The goal in (Smith et al, 2021) is to reverse-engineer an ODE so that the continuous (orange) path lies close to this mean location. The corresponding ODE is of the form $\dot{omega} = -\nabla C_{SGD}(\omega)$, where
$$
\tilde{C}_{SGD}(\omega) = C(\omega) + \frac{\epsilon}{4m} \sum_{k=1}^{m} \|\nabla \hat{C}_k(\omega)\|^2,
$$
where $\hat{C}_k$ is the loss function on the $k^{th}$ minibatch. There are $m$ minibatches in total. Note that this is similar to what we had for gradient descent, but instead of the norm of the full-batch gradient we now have the average norm of minibatch gradients as the implicit regularizer. Another interesting view on this is to look at the difference between the GD and SGD regularizers:
$$
\tilde{C}_{SGD} = \tilde{C}_{GD} + \frac{\epsilon}{4m} \sum_{k=1}^{m} \|\nabla \hat{C}_k(\omega) - C(\omega)\|^2
$$
This additional regularization term, $\frac{1}{m}\sum_{k=1}^{m} \|\nabla \hat{C}_k(\omega) - C(\omega)\|^2$, is something like the total variance of minibatch gradients (the trace of the empirical Fisher information matrix). Intuitively, this regularizer term will avoid parts of the parameter-space where the variance of gradients calculated over different minibatches is high.
Importantly, while $C_{GD}$ has the same minima as $C$, this is no longer true for $C_{SGD}$. Some minima of $C$ where the variance of gradients is high, is no longer a minimum of $C_{SGD}$. As an implication, not only does SGD follow different trajectories than full-batch GD, it may also converge to completely different solutions.
As a sidenote, there are many versions of SGD, based on how data is sampled for the gradient updates. Here, it is assumed that the datapoints are assigned to minibatches, but then the minibatches are randomly sampled. This is different from randomly sampling datapoints with replacement from the training data (Li et al (2015) consider that case), and indeed an analysis of that variant may well lead to different results.
Connection to generalization
Why would an implicit regularization effect avoiding high minibatch gradient variance be useful for generalisation? Well, let's consider a cartoon illustration of two local minima below:
Both minima are the same as much as the average loss $C$ is concerned: the value of the minimum is the same, and the width of the two minima are the same.
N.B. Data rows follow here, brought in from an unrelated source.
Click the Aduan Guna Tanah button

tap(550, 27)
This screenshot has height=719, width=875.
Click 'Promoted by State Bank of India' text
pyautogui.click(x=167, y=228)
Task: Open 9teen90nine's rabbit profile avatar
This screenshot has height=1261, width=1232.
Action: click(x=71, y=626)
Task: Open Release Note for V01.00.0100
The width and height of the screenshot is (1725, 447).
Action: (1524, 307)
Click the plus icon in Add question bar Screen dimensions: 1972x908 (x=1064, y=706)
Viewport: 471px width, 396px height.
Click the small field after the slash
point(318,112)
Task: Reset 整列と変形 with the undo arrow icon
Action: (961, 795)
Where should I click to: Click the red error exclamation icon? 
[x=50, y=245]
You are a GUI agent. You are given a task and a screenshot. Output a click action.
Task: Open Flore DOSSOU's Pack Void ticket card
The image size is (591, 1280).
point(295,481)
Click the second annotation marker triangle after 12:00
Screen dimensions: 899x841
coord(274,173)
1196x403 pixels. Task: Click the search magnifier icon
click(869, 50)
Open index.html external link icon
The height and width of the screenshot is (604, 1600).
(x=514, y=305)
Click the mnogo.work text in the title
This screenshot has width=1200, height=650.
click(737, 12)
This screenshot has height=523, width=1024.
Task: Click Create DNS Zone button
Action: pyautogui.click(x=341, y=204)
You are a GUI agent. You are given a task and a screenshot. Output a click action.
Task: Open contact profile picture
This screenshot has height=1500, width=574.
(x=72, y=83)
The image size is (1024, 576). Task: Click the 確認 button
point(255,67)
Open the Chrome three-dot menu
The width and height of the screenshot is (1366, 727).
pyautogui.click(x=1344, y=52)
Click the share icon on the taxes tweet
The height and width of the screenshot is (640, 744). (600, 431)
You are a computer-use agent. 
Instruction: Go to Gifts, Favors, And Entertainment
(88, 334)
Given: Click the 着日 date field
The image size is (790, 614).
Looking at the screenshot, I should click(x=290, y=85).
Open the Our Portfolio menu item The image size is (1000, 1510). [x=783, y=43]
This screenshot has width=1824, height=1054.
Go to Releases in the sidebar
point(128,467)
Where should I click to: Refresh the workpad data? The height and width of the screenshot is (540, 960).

Yet, in the left-hand situation, the wide minimum arises as the average of several minibatch losses, which all look the same, and which all are relatively wide themselves. In the right-hand minimum, the wide average loss minimum arises as the average of a lot of sharp minibatch losses, which all disagree on where exactly the location of the minimum is.
If we have these two options, it is reasonable to expect the left-hand minimum to generalise better, because the loss function seems to be less sensitive to whichever specific minibatch we are evaluating it on. As a consequence, the loss function also may be less sensitive to whether a datapoint is in the training set or in the test set.
Summary
In summary, this paper is a very interesting analysis of stochastic gradient descent. While it has its limitations (which the authors don't try to hide and discuss transparently in the paper), it nevertheless contributes a very interesting new technique for analysing optimization algorithms with finite stepsize. I found the paper to be well-written, with the explanation of somewhat tedious details of the analysis clearly laid out. But perhaps I liked this paper most because it confirmed my intuitions about why SGD works, and what type of minima it tends to prefer.